Ekonomik krizden, enflasyondan, dolar kurundan bahsetmeye alıştık ama bu soyut kavramlar artık evin mutfağında ete kemiğe bürünüyor. İnsanlar bir banknota baktığında artık değer değil, yokluk görüyor. 200 TL, piyasada bozuk para muamelesi görüyorsa burada sadece ekonomik değil, siyasi ve sosyal bir güven sorunu da var demektir.
Her şey zamlanıyor, fiyatlar uçuyor ama maaşlar, gelirler bu yarışta çoktan havlu attı. Hal böyle olunca vatandaşın isyanı da sessizliğe dönüşüyor. Çünkü ne sesini duyacak bir mekanizma kaldı ne de ona kulak verecek bir irade…
Peki çözüm ne? Daha büyük banknotlar basmak mı? Elbette hayır. Bu sorunun çözümü, halkın cebine değil, ülkenin ekonomik zihniyetine müdahale etmekle başlar. Öncelikle Merkez Bankası bağımsız olmalı, faiz kararları seçim telaşına değil, piyasa gerçeklerine göre verilmeli. Üretim desteklenmeli, ithal mallara bağımlılıktan vazgeçilmeli. Bugün bir yerli üretici, maliyetini karşılayamadığı için kapısına kilit vururken; biz hâlâ ithal ürünle fiyat dengeleme derdindeyiz.
Bir diğer mesele de vergi adaleti… Çalışan kesimden her ay kuruşu kuruşuna kesinti yapılırken, bazı kesimler vergi vermeden servetine servet katıyor. Bu adaletsizliği görmeden ekonomiye güveni yeniden inşa edemeyiz.
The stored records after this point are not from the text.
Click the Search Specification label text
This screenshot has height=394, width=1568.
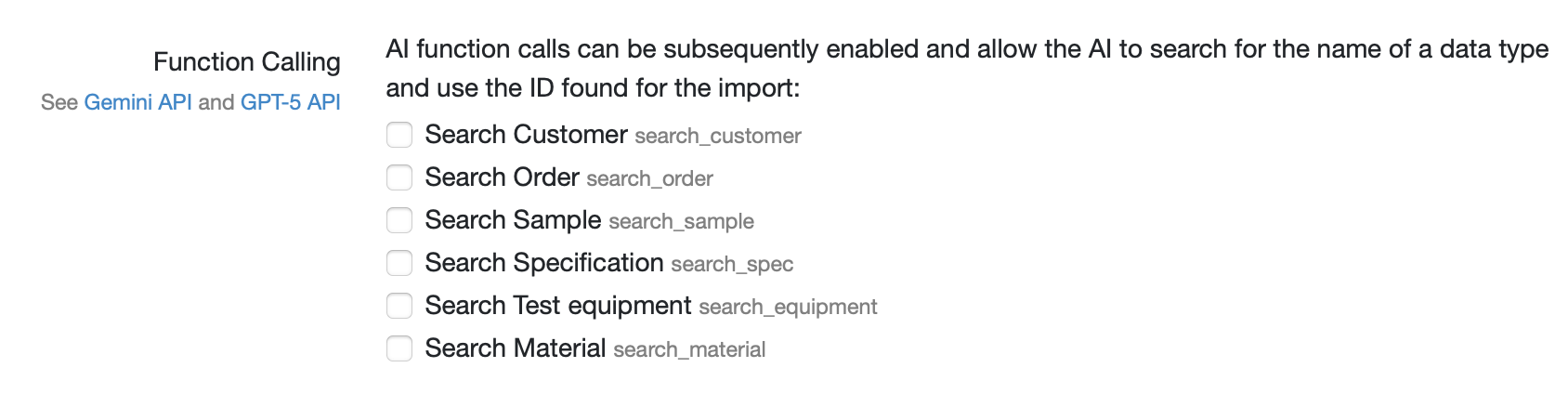(543, 263)
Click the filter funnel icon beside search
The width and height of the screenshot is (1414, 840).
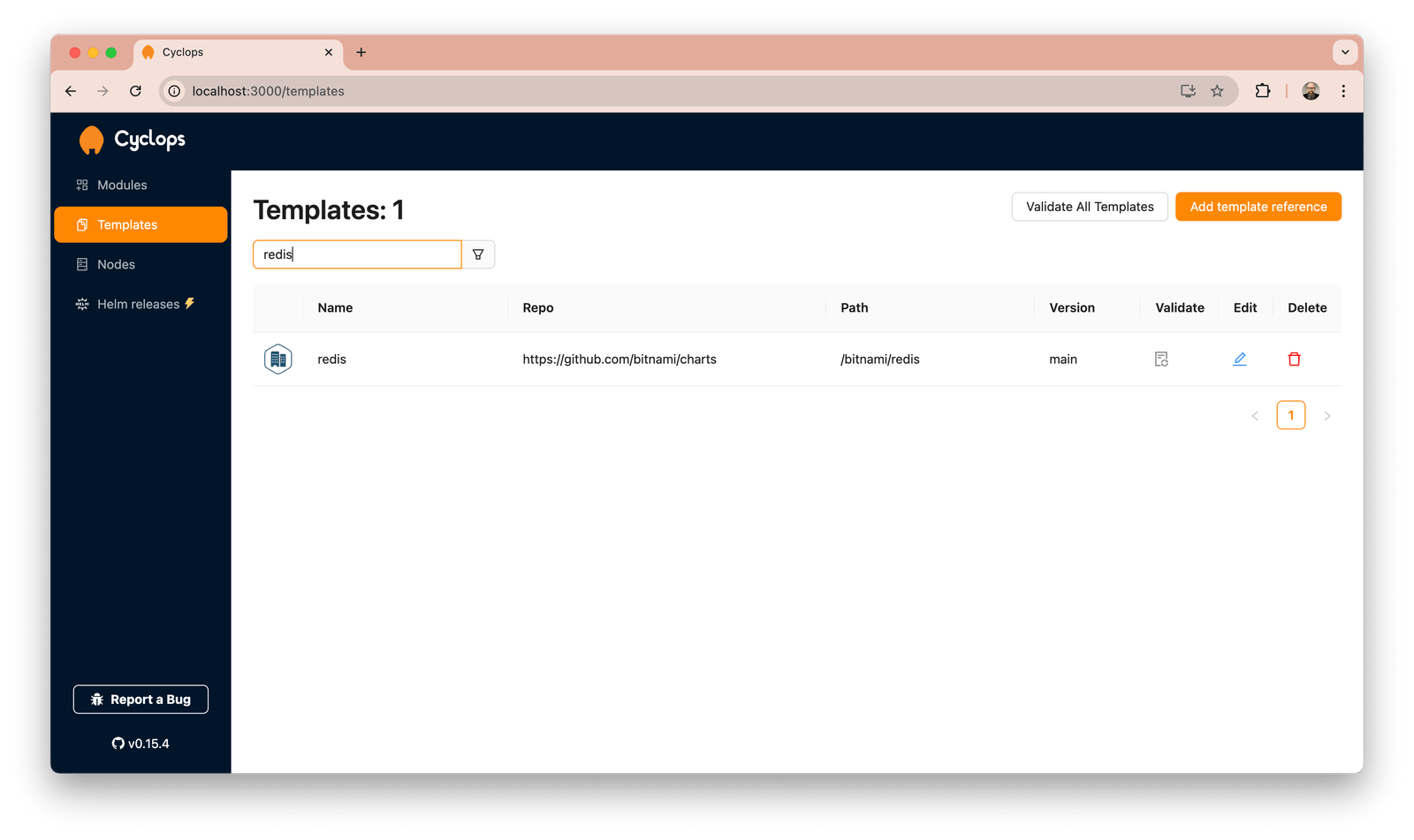[478, 254]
Emekliyi, asgari ücretliyi gerçek enflasyona göre koruyamazsak bu döngü daha da sertleşecek.
Sonuç mu? 200 TL’nin değerini artırmak için yeni banknotlar değil, yeni bir ekonomik anlayış gerekiyor. Belki de en çok ihtiyaç duyduğumuz şey, cebimizdeki paradan önce vicdanımızdaki değerleri hatırlamak.